Vieux couillon penché sur son passé -- 3
Les vacances dans un lieu où l'on pouvait laisser tomber le masque 24h sur 24 étaient des expériences rares et précieuses, il y a un demi-siècle. Après le récit commencé là je reviens à ma trentième année, celle où je devais prendre une décision finale. Ce sont des courants tour à tour conscients ou non qui dirigent nos vies et il s'est trouvé que j'avais choisi de passer dix jours à Amsterdam en mai 1966.À l'époque, l'information sur les lieux accueillants circulait de façon souterraine. On vivait d'ouï-dire. En me promenant dans la ville, je suis tombé en arrêt devant une vitrine exposant des photos de culturistes quasi nus. J'ai acheté un magazine et me suis renseigné. Puis me suis rendu dans un sauna où l'employé m'a refusé l'entrée. Sans carte d'identité, je ne pouvais prouver que j'avais 20 ans résolus...
Il m'a indiqué la voie à suivre. Une boîte à danser où je me suis présenté muni du passeport. Tout a été dûment noté sur le fichier et sur ma carte de membre: j'étais désormais un homosexuel enregistré à l'échelle internationale. La grande surprise fut de contempler ces hommes qui dansaient en couples, fox-trot, cha-cha, valse etc. Il manquait des jupes virevoltantes. Détail que j'ai vite oublié en me lançant sur la piste avec un inconnu.
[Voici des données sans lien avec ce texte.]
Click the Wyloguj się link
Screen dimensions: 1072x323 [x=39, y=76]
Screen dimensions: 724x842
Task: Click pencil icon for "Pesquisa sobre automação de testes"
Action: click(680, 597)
J'ai déménagé dans un hôtel gay qui m'a procuré l'argument imparable pour draguer chaque nuit en dansant: "J'ai un lit français; et le petit-déj pour deux est compris dans le prix, servi en chambre. Ce serait dommage de gaspiller la nourriture..." Pour les gars qui avaient connu la disette d'après-guerre, cette entrée en matière était aussi irrésistible que mon charme. La plupart du temps, les choses sérieuses se passaient au réveil et le café refroidissait. Car si je tombais sur un touriste/pèlerin, il avait comme moi passé la veille dans les musées, puis au sauna...
Résultat des courses: je suis retourné tous les quatre ou cinq mois à Amsterdam. Et entré en rapport avec des gars beaux ou moins beaux, passionnants à connaître et d'autant plus prêts à se déboutonner que nous vivions une brève rencontre... J'ai ainsi passé 72 heures de corps-accord avec un comédien de vaudeville belge. Notre rencontre a eu lieu à l'aveugle dans un sauna, un dimanche d'août ensoleillé. L'établissement était plein à en exploser, des chaussures jusqu'à l'entrée comme dans une mosquée. Lorsqu'un type sortait de la cabine surchauffée, un seul pouvait y entrer tellement elle était bondée. Un four à croques-monsieur qui fondaient les uns sur les autres... J'ai circulé à vélo dans de petits villages avec un producteur de radio néerlandais... En se réveillant dans ma chambre, un danseur de la troupe du Koninklijk Theater Carré (music-hall) s'est précipité vers le miroir pour scruter son visage. Nous avions 30 ans et l'idée ne m'était jamais venue d'inspecter "des ans l'irréparable outrage"... Un acheteur de mode pour Neiman Marcus à Dallas (le top du luxe) qui dansait divinement et virilement la valse, habillé en marin, m'a proposé au petit matin de le suivre au Texas...
Un ancien agent de la CIA au Liban, cadre dans une grande agence de pub américaine, m'avait d'abord accompagné à mon hôtel miteux, mais les trous au mur le rendaient schizo, il se sentait espionné. Nous avons gagné sa chambre au Hilton avant l'aurore. Il m'a fait rencontrer son patron et le réd en chef de Vogue à New York car, entre temps, j'avais traversé la Chine en train et ramené un reportage photographique sur la Révolution culturelle. Un tel voyage était tabou aux USA...
J'ai aussi donné la réplique, au lit, en lisant le dialogue d'une comédie musicale que mon partenaire du moment écrivait. Les chansons étaient déjà enregistrées et il les passait sur son magnéto... En mai 68, je me baladais avec un Parisien qui s'était réfugié à Amsterdam, ne supportant plus les manifs dans son quartier. Il voit un copain, rédacteur de mode, en plein procès-verbal dans sa voiture avec un flic néerlandais -- le flic sur le siège avant, le Français à l'arrière essayant de s'expliquer en anglais. Se tournant vers nous, il lâche, très grande dame: "Il est tellement mignon ce flic que s'il se retourne, je l'embrasse!" Le policier se tourne et sourit: "Merci Monsieur!" Tel était le paradis amstellodamois.
André -- Photos de Jim Ferringer dans sa série Rêves et autres mystères.